In the summer, it did not look like the Washington Wizards had a hope of becoming the force they craved to be.
After finishing tenth last season, they missed out on the playoffs and it cost Randy Wittman his job. Heading into this campaign, the Wizards had only made the postseason twice in the last eight years.
That was simply not good enough when you considered the talent they have at their disposal, especially in the backcourt.
John Wall is a former number one overall pick who is already a four-time All-Star. By all accounts, even statistically this season, he is the Wizards’ crown jewel and best player.
But, he is not paid like it right now.
Wall is averaging 22.9 points a night with 10.7 assists, 4.5 boards and 2.1 steals. He has also made 32 blocks this season.
His backcourt partner, Bradley Beal, is averaging 22.6 points, 3.6 dimes, 2.9 rebounds and one steal. He has managed 12 blocks this term.
Wall will earn $15,756,438 this season – the third-highest paid player on the team – while Beal will take home $22,116,750 after signing a max-contract last summer.
In fact, Beal is the 16th best-paid player in the league and the eight-best paid guard.
As you can imagine, that seemed to breed a point of contention, especially when Wall made comments like these ahead of the 2016-17 season.
“I think a lot of times we have a tendency to dislike each other on the court. … We got to be able to put that to the side,” Wall said. “If you miss somebody on one play or don’t have something go right … as long as you come to each other and talk. If I starting arguing with somebody I’m cool. I’m just playing basketball.”
However, both men have moved to silence the murmurs of discontent since and the results have been for all to see on the court this year.
“This is my brother at the end of the day,” Beal told The Vertical. “Nothing is going to change. If I didn’t want to be here, if we did beef, I wouldn’t have signed my contract. That’s what it ultimately comes down to.”
“And I wouldn’t have begged him to come back,” Wall interjected. “I would’ve been, ‘Don’t come back because in two years, I ain’t coming back.’ We would’ve figured something out. … I think everybody blew it out of proportion for no reason. I mean, if you look at any two great teammates, and two young, great guys, that’s talented and want to be great, you’re going to have ups and downs. Everything is not going to be perfect.”

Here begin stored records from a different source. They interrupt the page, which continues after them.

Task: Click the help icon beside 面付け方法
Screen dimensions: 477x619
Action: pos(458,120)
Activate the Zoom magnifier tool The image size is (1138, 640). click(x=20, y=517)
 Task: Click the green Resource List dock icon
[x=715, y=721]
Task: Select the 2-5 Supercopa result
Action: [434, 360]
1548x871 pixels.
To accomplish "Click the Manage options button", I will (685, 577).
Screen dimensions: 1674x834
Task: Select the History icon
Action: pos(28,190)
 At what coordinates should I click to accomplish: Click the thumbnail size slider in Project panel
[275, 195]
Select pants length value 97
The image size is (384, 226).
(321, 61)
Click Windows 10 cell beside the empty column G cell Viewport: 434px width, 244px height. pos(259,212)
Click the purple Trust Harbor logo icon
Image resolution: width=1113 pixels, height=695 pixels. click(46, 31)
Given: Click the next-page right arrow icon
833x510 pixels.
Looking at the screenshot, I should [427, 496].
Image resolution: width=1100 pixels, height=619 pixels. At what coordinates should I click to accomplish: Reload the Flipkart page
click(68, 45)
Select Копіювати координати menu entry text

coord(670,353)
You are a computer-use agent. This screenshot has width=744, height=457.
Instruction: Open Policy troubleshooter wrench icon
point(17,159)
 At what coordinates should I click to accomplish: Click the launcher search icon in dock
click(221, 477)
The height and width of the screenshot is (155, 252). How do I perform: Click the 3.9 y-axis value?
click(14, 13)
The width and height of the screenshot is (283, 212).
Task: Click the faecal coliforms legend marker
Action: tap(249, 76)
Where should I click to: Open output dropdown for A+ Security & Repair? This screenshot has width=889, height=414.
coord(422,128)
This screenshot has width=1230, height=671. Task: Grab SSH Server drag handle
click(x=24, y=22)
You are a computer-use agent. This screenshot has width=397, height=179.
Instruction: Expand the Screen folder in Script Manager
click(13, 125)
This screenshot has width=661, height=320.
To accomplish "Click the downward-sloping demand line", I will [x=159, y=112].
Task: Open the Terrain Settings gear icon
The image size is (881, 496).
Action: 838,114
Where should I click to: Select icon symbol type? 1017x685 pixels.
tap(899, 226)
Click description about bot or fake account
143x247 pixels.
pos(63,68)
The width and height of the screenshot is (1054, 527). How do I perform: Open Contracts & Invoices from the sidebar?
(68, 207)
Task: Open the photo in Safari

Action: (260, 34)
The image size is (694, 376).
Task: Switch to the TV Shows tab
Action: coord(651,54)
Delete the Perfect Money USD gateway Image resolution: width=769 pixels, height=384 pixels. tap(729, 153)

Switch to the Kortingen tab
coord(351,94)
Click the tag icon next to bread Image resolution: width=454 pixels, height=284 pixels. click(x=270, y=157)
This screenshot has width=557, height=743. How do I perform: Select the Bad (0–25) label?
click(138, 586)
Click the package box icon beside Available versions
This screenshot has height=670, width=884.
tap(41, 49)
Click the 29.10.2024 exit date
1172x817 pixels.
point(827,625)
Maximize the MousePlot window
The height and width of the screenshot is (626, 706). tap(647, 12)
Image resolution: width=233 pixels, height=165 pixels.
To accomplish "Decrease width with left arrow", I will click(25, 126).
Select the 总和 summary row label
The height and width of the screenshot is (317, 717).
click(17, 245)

So how have they risen to third in the Eastern Conference?
Coach Scott Brooks has done a tremendous job of maximising the influence of his two guards and having them use their elite athleticism to run the floor.
The tall trees likes Markieff Morris and Marcin Gortat have played their roles well too, creating space and prioritising screens to help the guards flourish.
There is no doubt the plights of the New York Knicks and the Chicago Bulls have helped as well, but where those franchises gambled and lost with big names, the Wizards focused on developing what they had in-house.
When it comes to the fast-paced, floor-spacing NBA of today, the ability to stretch the game and run opponents is a quality that all the top teams exhibit.
The Wizards, behind Brooks’ vision, have invested in that strategy and while they have Beal – an elite shooter in the league – and Wall – one of the most dynamic guards in the Association – playing into that system, they are bound for postseason action.
Perhaps the turbulent summer that saw the relationship between Wall and Beal scrutinised did them more good than harm. However, the introduction of Brooks has helped them flourish the most.